Oct 9 2013
The Knut and Alice Wallenberg Foundation will give a little over SEK 16 million to the development of new, highly-efficient mucosal vaccines.
The vaccines will be drinkable or given as a nasal spray. Professor Nils Lycke at MIVAC at the Sahlgrenska Academy will in cooperation with researchers at Chalmers University of Technology and Lund University, combine technologies to develop the next generation of effective mucosal vaccines based on immunomodulation and cell-targeted nanoparticles.
According to world-health organizations, vaccination programs against the most serious infectious diseases represent the single-most important measure to improve global health and prevent debilitating disease. However, as most vaccines are injected and given by highly-trained healthcare personnel they are more difficult to administer in many parts of the world and the use of syringes, which may be reused, increases the risk for blood born contamination and spread of infection.
Costly and difficult
Also traditional mass vaccination in case of pandemic spread of infection, as for example with influenza, is very costly and difficult to undertake with traditional vaccines.
Mucosal vaccines, drinkable or nasal spray vaccines, have many practical advantageous, but few mucosal vaccines are commercially available today.
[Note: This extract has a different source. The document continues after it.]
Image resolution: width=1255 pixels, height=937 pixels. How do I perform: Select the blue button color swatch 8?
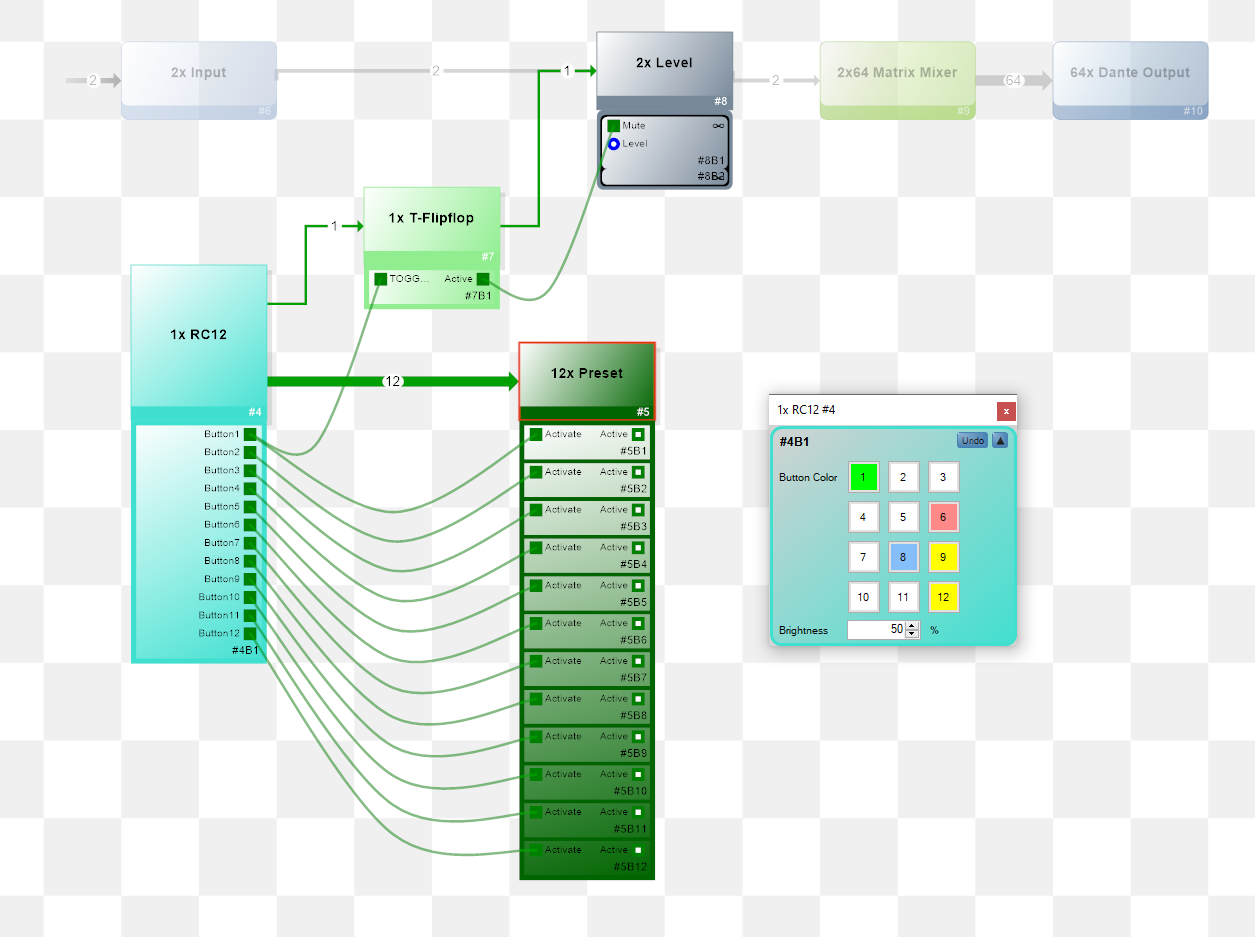(903, 557)
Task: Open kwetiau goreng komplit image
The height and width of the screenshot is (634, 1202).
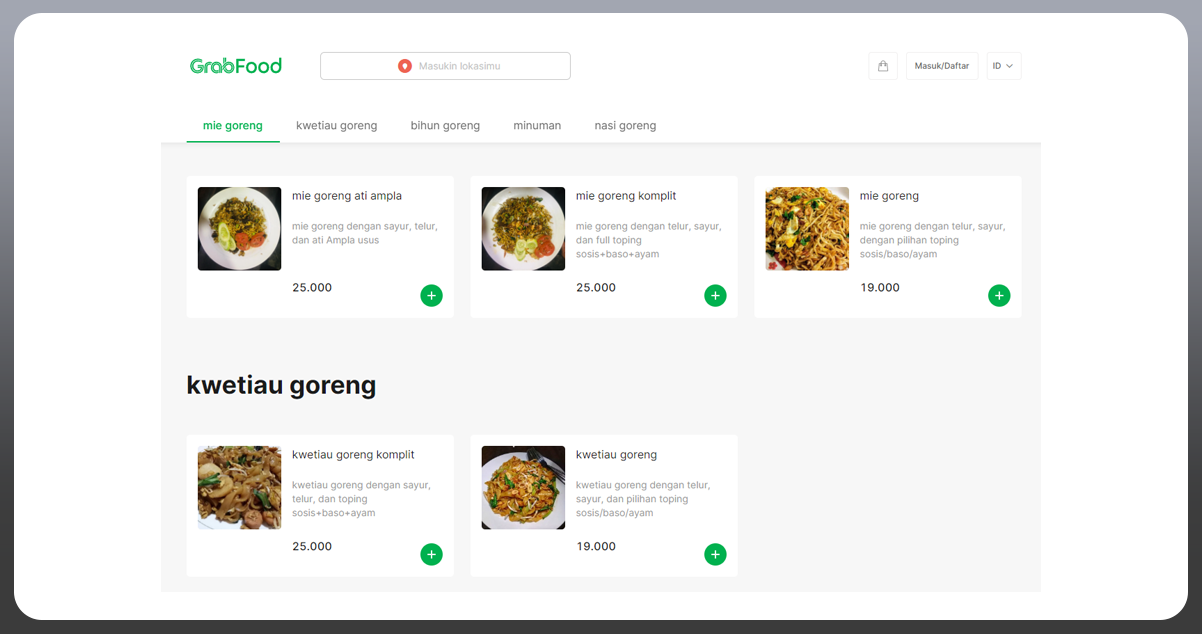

This is because mucosal vaccines need powerful adjuvants and finding effective formulations that protect the vaccine components from degradation in harsh mucosal environments, such as the gut intestine.
Critical component
The adjuvant is the critical component of most vaccines that greatly enhances the immune response. For mucosal vaccines traditional adjuvants are not effective. Another advantage of mucosal vaccines is that the immune defense is located to the mucosal membranes that are the port of entry for most pathogens, including tuberculosis, influenza and HIV.
Next generation of mucosal vaccines
The research team has received funding from the Foundation to develop the next generation of effective mucosal vaccines based on their expertise in vaccine adjuvant and lipid nanoparticle research.
“We are now taking a unique and pioneering step towards a universal platform for mucosal vaccines by developing a new targeted lipid nanoparticle vaccine that combines knowledge from different disciplines,” says Nils Lycke.
Conceptually new approach
The team of researchers to undertake the project are professors Nils Lycke and Mary-Jo Wick at the Sahlgrenska Academy, William Agace at Lund University, Fredrik Höök and Marta Bally at Chalmers.
The research group will take a conceptually new approach to combining effective adjuvants with lipid nanoparticles to direct these complexes to the dendritic cells in the mucosal membranes.
Next generation of mucosal vaccines
These cells are the key target for the next generation of mucosal vaccines and responsible for initiating vaccine immune responses. The researchers have complementing expertise to solve the problems of how to combine all the expected properties of the mucosal vaccine in one particle.
“Thanks to a flexible particle design, and extensive experience with a patented adjuvant system we hope to be successful in our efforts” says Nils Lycke. If successful, the next generation of mucosal vaccines will have a major impact not only on vaccine prevention of infections, but also on global health ” says Nils Lycke.
Unique idea
“The idea is unique in several respects. No one has previously combined these components in a particle and no one has, in a structured manner, optimized the lipid particles to make mucal inoculations effective.”
The research project brings together four internationally successful research leaders with expertise in immunology, nano-biotechnology and vaccine development.